→ **WHAT YOU SHOULD DO**
Please copy all of the following material line for line, changing nothing.

→ **GIVEN INFORMATION**
• • •
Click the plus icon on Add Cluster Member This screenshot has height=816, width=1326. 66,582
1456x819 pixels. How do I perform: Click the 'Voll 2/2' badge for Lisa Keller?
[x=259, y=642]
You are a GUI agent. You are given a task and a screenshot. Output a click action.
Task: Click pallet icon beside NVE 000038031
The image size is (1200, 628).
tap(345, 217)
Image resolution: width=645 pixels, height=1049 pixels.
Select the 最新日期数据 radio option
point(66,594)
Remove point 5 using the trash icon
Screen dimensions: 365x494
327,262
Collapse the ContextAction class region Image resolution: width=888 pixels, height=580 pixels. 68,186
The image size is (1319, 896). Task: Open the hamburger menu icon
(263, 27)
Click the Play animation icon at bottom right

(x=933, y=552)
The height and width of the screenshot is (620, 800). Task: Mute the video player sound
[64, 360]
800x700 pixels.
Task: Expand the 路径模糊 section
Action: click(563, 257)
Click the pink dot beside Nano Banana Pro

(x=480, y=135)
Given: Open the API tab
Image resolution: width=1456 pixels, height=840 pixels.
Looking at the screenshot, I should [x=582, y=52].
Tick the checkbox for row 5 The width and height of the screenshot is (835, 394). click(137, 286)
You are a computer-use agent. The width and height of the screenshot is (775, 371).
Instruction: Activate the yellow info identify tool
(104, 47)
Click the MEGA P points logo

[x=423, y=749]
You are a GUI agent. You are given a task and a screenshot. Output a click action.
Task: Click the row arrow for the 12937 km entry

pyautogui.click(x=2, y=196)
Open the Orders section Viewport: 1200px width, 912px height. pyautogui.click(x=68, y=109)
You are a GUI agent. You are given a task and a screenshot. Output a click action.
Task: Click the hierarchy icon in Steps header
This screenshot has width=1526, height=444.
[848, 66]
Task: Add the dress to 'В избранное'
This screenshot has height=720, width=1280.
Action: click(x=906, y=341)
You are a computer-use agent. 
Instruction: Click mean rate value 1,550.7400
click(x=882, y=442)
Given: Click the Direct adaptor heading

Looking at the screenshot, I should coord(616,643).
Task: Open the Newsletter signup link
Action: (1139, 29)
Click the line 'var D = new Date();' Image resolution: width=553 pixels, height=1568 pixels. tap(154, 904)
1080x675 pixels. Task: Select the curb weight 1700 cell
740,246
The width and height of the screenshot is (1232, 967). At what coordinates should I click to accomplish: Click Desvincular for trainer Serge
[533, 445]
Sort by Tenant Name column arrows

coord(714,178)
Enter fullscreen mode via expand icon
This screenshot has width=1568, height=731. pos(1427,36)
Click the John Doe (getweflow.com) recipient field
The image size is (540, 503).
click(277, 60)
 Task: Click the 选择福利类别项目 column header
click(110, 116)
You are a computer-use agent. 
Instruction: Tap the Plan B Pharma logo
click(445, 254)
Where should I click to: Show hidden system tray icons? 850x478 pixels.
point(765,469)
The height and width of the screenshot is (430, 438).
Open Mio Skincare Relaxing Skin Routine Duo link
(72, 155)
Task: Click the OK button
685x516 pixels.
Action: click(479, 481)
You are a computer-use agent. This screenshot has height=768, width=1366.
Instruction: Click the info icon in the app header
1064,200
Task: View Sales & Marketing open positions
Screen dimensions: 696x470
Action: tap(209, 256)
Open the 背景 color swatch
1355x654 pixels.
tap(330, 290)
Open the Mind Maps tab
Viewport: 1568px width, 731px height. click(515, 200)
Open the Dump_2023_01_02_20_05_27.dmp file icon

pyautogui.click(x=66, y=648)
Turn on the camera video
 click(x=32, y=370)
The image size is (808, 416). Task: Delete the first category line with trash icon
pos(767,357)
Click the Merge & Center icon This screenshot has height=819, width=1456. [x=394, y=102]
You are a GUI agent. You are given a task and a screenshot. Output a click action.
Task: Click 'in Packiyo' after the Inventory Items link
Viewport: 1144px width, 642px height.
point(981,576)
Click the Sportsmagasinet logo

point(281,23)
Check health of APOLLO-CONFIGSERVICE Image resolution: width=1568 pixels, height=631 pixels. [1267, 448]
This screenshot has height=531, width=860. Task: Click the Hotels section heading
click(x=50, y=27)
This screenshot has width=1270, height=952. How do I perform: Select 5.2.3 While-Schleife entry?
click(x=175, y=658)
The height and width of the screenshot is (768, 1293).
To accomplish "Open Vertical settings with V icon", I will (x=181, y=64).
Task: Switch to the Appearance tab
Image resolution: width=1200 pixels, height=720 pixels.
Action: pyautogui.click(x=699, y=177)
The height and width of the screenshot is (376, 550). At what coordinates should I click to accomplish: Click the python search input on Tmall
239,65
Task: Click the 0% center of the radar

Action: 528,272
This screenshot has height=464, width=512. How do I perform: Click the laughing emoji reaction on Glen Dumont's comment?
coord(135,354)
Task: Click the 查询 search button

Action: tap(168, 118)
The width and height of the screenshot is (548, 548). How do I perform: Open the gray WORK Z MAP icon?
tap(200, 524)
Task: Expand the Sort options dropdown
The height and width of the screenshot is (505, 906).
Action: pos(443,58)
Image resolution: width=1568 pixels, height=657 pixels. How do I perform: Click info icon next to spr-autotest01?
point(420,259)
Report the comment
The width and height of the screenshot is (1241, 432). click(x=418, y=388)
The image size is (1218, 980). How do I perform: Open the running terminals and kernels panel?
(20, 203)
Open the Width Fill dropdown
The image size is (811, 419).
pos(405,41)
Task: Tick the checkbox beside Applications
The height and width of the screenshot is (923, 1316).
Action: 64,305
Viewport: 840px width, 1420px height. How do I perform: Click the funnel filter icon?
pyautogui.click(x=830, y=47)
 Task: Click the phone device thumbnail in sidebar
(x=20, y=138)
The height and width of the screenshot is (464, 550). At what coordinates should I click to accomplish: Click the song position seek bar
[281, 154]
• • •
→ **TASK RESPONSE**
Click the plus icon on Add Cluster Member This screenshot has height=816, width=1326. 66,582
1456x819 pixels. How do I perform: Click the 'Voll 2/2' badge for Lisa Keller?
[x=259, y=642]
You are a GUI agent. You are given a task and a screenshot. Output a click action.
Task: Click pallet icon beside NVE 000038031
The image size is (1200, 628).
tap(345, 217)
Image resolution: width=645 pixels, height=1049 pixels.
Select the 最新日期数据 radio option
point(66,594)
Remove point 5 using the trash icon
Screen dimensions: 365x494
327,262
Collapse the ContextAction class region Image resolution: width=888 pixels, height=580 pixels. 68,186
The image size is (1319, 896). Task: Open the hamburger menu icon
(263, 27)
Click the Play animation icon at bottom right

(x=933, y=552)
The height and width of the screenshot is (620, 800). Task: Mute the video player sound
[64, 360]
800x700 pixels.
Task: Expand the 路径模糊 section
Action: click(563, 257)
Click the pink dot beside Nano Banana Pro

(x=480, y=135)
Given: Open the API tab
Image resolution: width=1456 pixels, height=840 pixels.
Looking at the screenshot, I should [x=582, y=52].
Tick the checkbox for row 5 The width and height of the screenshot is (835, 394). click(137, 286)
You are a computer-use agent. The width and height of the screenshot is (775, 371).
Instruction: Activate the yellow info identify tool
(104, 47)
Click the MEGA P points logo

[x=423, y=749]
You are a GUI agent. You are given a task and a screenshot. Output a click action.
Task: Click the row arrow for the 12937 km entry

pyautogui.click(x=2, y=196)
Open the Orders section Viewport: 1200px width, 912px height. pyautogui.click(x=68, y=109)
You are a GUI agent. You are given a task and a screenshot. Output a click action.
Task: Click the hierarchy icon in Steps header
This screenshot has width=1526, height=444.
[848, 66]
Task: Add the dress to 'В избранное'
This screenshot has height=720, width=1280.
Action: click(x=906, y=341)
You are a computer-use agent. 
Instruction: Click mean rate value 1,550.7400
click(x=882, y=442)
Given: Click the Direct adaptor heading

Looking at the screenshot, I should coord(616,643).
Task: Open the Newsletter signup link
Action: (1139, 29)
Click the line 'var D = new Date();' Image resolution: width=553 pixels, height=1568 pixels. tap(154, 904)
1080x675 pixels. Task: Select the curb weight 1700 cell
740,246
The width and height of the screenshot is (1232, 967). At what coordinates should I click to accomplish: Click Desvincular for trainer Serge
[533, 445]
Sort by Tenant Name column arrows

coord(714,178)
Enter fullscreen mode via expand icon
This screenshot has width=1568, height=731. pos(1427,36)
Click the John Doe (getweflow.com) recipient field
The image size is (540, 503).
click(277, 60)
 Task: Click the 选择福利类别项目 column header
click(110, 116)
You are a computer-use agent. 
Instruction: Tap the Plan B Pharma logo
click(445, 254)
Where should I click to: Show hidden system tray icons? 850x478 pixels.
point(765,469)
The height and width of the screenshot is (430, 438).
Open Mio Skincare Relaxing Skin Routine Duo link
(72, 155)
Task: Click the OK button
685x516 pixels.
Action: click(479, 481)
You are a computer-use agent. This screenshot has height=768, width=1366.
Instruction: Click the info icon in the app header
1064,200
Task: View Sales & Marketing open positions
Screen dimensions: 696x470
Action: tap(209, 256)
Open the 背景 color swatch
1355x654 pixels.
tap(330, 290)
Open the Mind Maps tab
Viewport: 1568px width, 731px height. click(515, 200)
Open the Dump_2023_01_02_20_05_27.dmp file icon

pyautogui.click(x=66, y=648)
Turn on the camera video
 click(x=32, y=370)
The image size is (808, 416). Task: Delete the first category line with trash icon
pos(767,357)
Click the Merge & Center icon This screenshot has height=819, width=1456. [x=394, y=102]
You are a GUI agent. You are given a task and a screenshot. Output a click action.
Task: Click 'in Packiyo' after the Inventory Items link
Viewport: 1144px width, 642px height.
point(981,576)
Click the Sportsmagasinet logo

point(281,23)
Check health of APOLLO-CONFIGSERVICE Image resolution: width=1568 pixels, height=631 pixels. [1267, 448]
This screenshot has height=531, width=860. Task: Click the Hotels section heading
click(x=50, y=27)
This screenshot has width=1270, height=952. How do I perform: Select 5.2.3 While-Schleife entry?
click(x=175, y=658)
The height and width of the screenshot is (768, 1293).
To accomplish "Open Vertical settings with V icon", I will (x=181, y=64).
Task: Switch to the Appearance tab
Image resolution: width=1200 pixels, height=720 pixels.
Action: pyautogui.click(x=699, y=177)
The height and width of the screenshot is (376, 550). At what coordinates should I click to accomplish: Click the python search input on Tmall
239,65
Task: Click the 0% center of the radar

Action: 528,272
This screenshot has height=464, width=512. How do I perform: Click the laughing emoji reaction on Glen Dumont's comment?
coord(135,354)
Task: Click the 查询 search button

Action: tap(168, 118)
The width and height of the screenshot is (548, 548). How do I perform: Open the gray WORK Z MAP icon?
tap(200, 524)
Task: Expand the Sort options dropdown
The height and width of the screenshot is (505, 906).
Action: pos(443,58)
Image resolution: width=1568 pixels, height=657 pixels. How do I perform: Click info icon next to spr-autotest01?
point(420,259)
Report the comment
The width and height of the screenshot is (1241, 432). click(x=418, y=388)
The image size is (1218, 980). How do I perform: Open the running terminals and kernels panel?
(20, 203)
Open the Width Fill dropdown
The image size is (811, 419).
pos(405,41)
Task: Tick the checkbox beside Applications
The height and width of the screenshot is (923, 1316).
Action: 64,305
Viewport: 840px width, 1420px height. How do I perform: Click the funnel filter icon?
pyautogui.click(x=830, y=47)
 Task: Click the phone device thumbnail in sidebar
(x=20, y=138)
The height and width of the screenshot is (464, 550). At what coordinates should I click to accomplish: Click the song position seek bar
[281, 154]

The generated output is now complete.